I’ve noticed how many caveats I’ve felt like I needed as I was writing about anger. Anger is complicated! In breakups, anger is mixed up with heartbreak and embarrassment. In building ExtendPUA.org, it was mixed up with terror and also… heartbreak. Is anger always part of a complicated soup? Is it the main ingredient? Or are all of these other emotions the ingredients to a soup called anger?
Technically, some light research calls anger a core or basic emotion.
Number Five: COMMUNITY
A friend of mine shared slides from this post
in his Instagram story yesterday, after also sharing a really vulnerable and wonderful piece he wrote about his life. That piece was one of the main catalysts for my brain kicking around the life-without-the-pandemic wonderings of Number Four.

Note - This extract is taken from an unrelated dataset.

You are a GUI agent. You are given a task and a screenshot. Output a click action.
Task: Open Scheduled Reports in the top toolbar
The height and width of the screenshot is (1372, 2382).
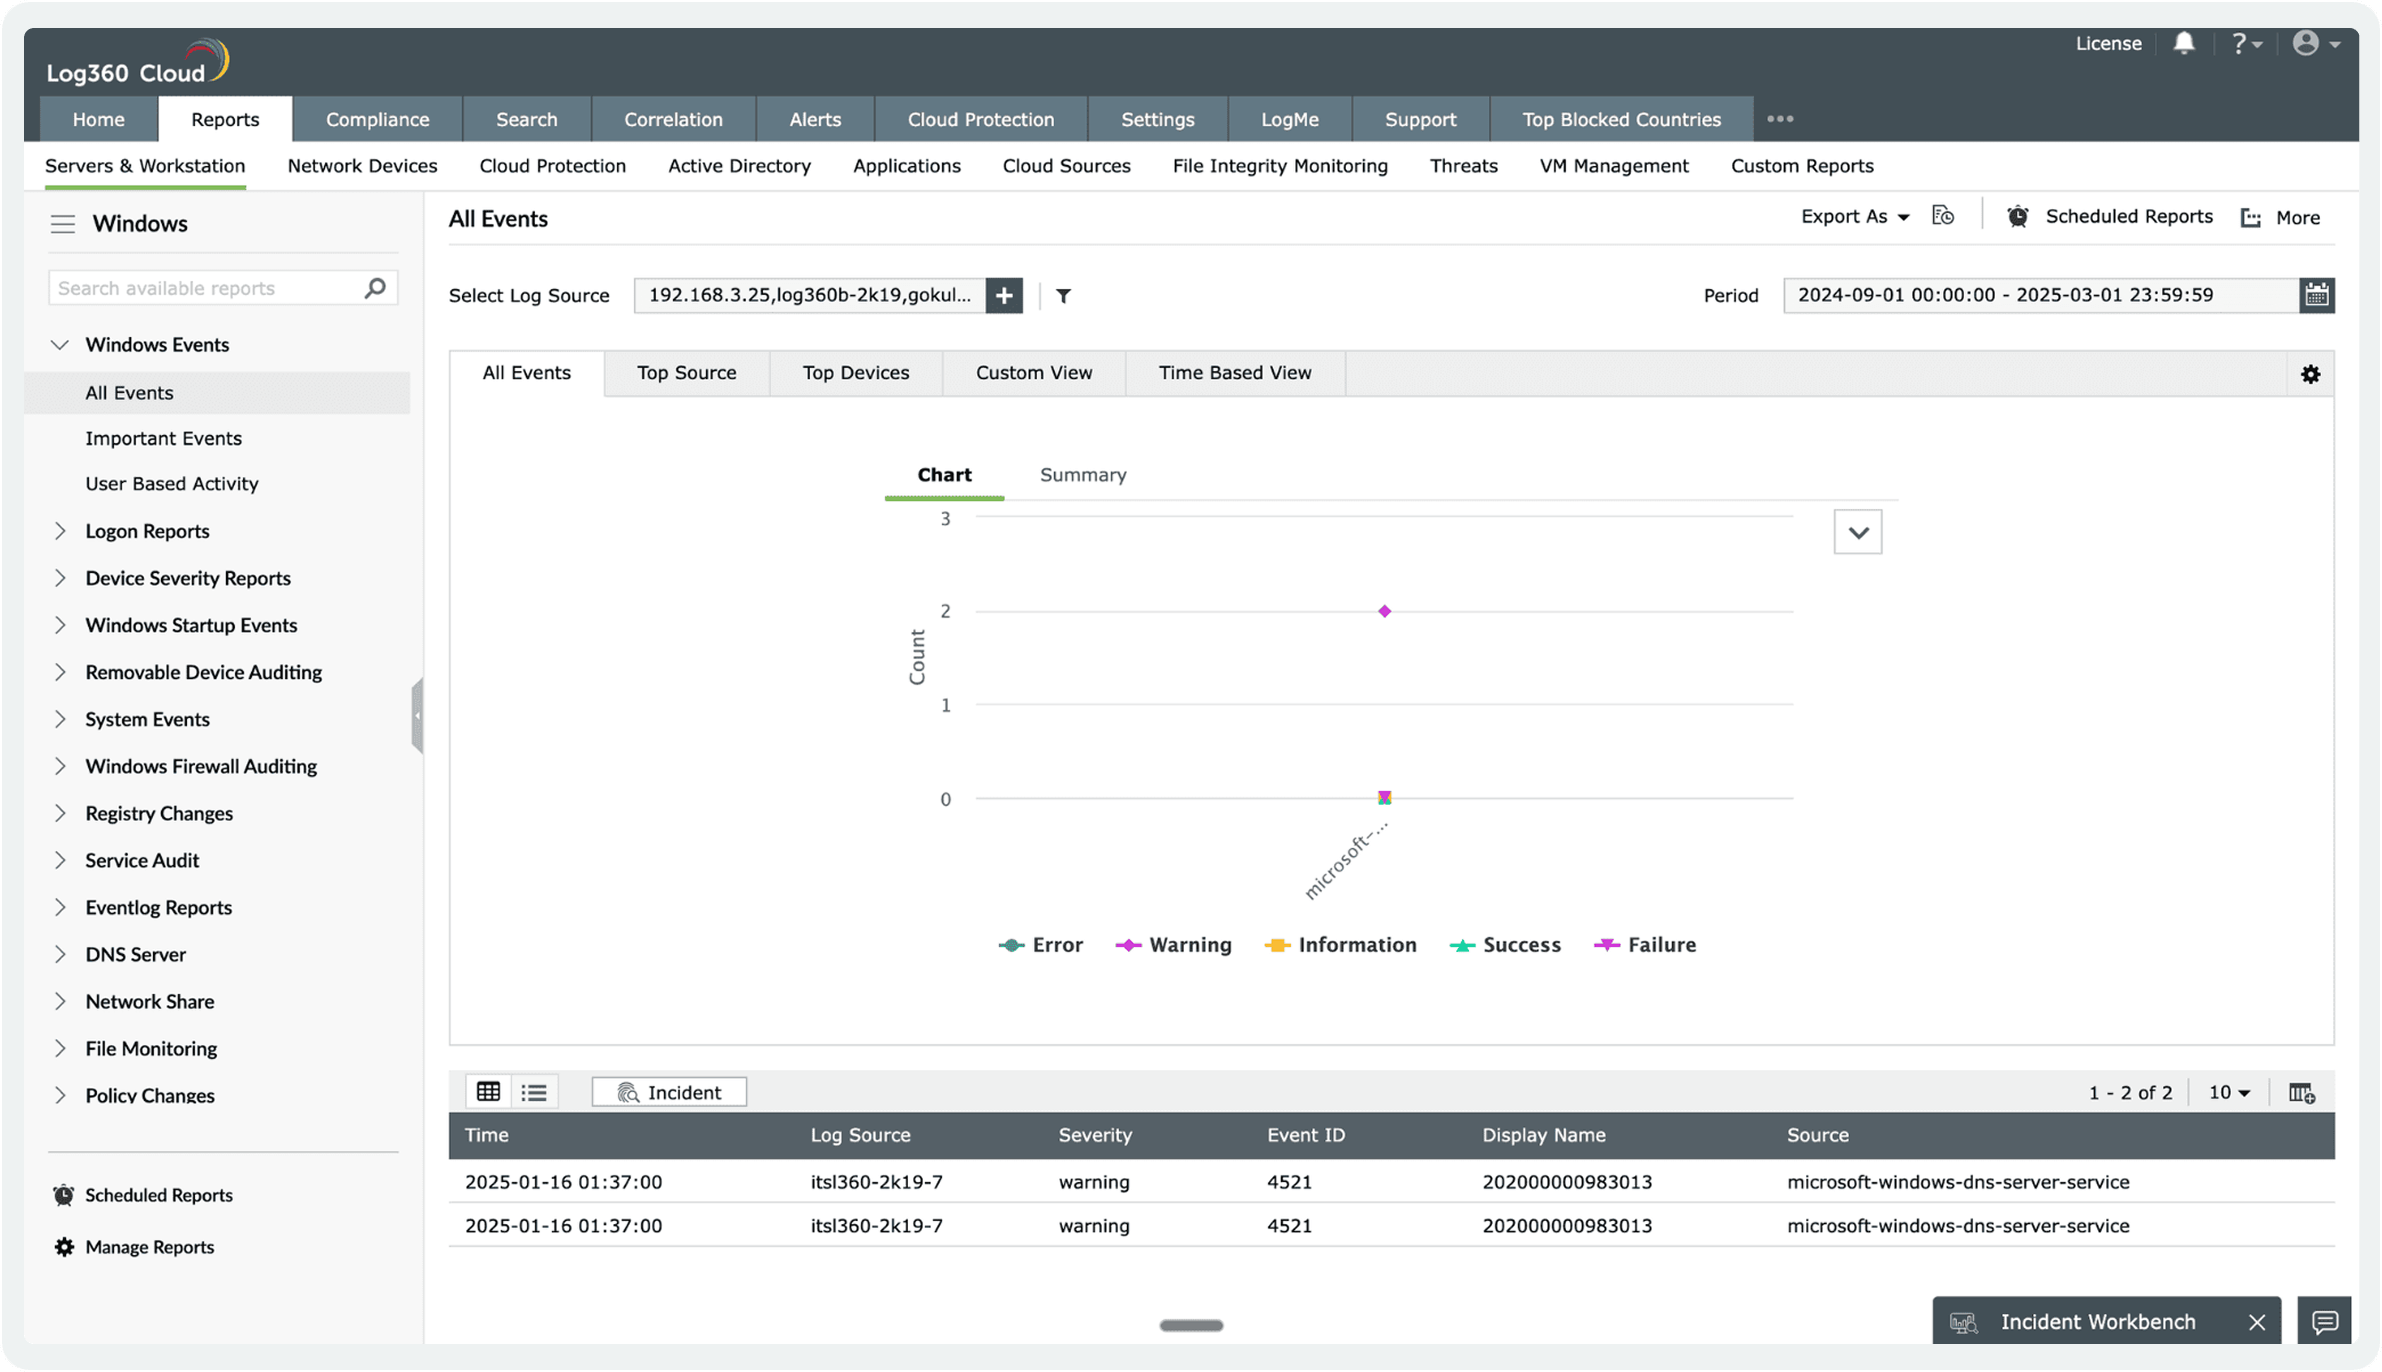click(2110, 217)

If you’re not able to see the post, here are two of my favorite quotations from it:
“I would hurl words into the darkness and wait for an echo, and if an echo sounded, no matter how faintly, I would send other words to tell, to march, to fight, to create a sense of the hunger for life than gnaws in us all” - Richard Wright
“Don’t succumb to the sinister tradition of isolating yourself - as you witness and greive mass death - as you resist the tyrants of this world. They want you lonely. Who can be trusted to hold you? Stay close.” - @blackliturgies on Instagram
I have been hoarding my words for a long a time. I don’t know what I expected when I finally hurled them out, but the feeling I get every second I hear the faintest echo back is profound. It is spiritual. It is magic. It is the most deeply human experience I have ever known. The smallest whisper holds a megaphone to my heart. My body feels like it belongs in this world. I’ve found my church.
Thank you all for holding me. And sharing with me.

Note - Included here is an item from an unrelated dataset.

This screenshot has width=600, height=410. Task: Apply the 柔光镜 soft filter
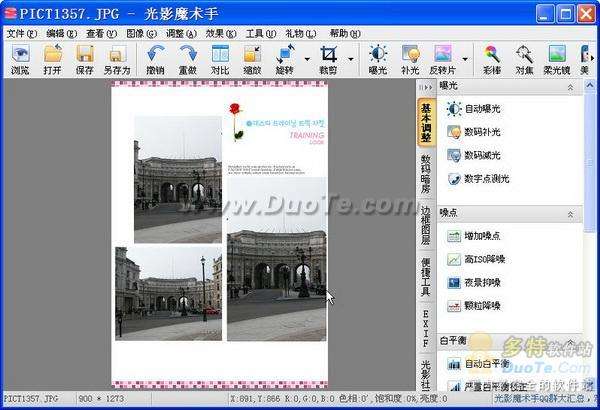(557, 59)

This space doesn’t have to be a one way mirror. I’d love to see you too if you want to be seen.
Either way, I’m so glad you’re here for this revolution of closeness.
Dang it, I don’t know how to write short posts. And now I’m making Hello Fresh enchiladas at 930pm, promising to give this a proofread and send tomorrow.
Work got crazy and I was so disappointed not to be able to proof and send. So NOW here I am at 10:10pm the next evening, pushing the hour I allowed myself to spend here tonight, but also pushing send (scheduled for morning). I love you all. Come play in the comments if you have thoughts.
The video on anger from @headonfirepod: https://www.instagram.com/reel/CzT-7VarzQ0/?igshid=MTh5bnYyMXZyMW5qaw==
Read this first thing in the morning, in the dark, after greeting my cat. I loved reading every part of this. Can relate to many of these thoughts, and you word it so well. Love the little dog too . Thank you for sharing - with the pictures and your friend’s quotes.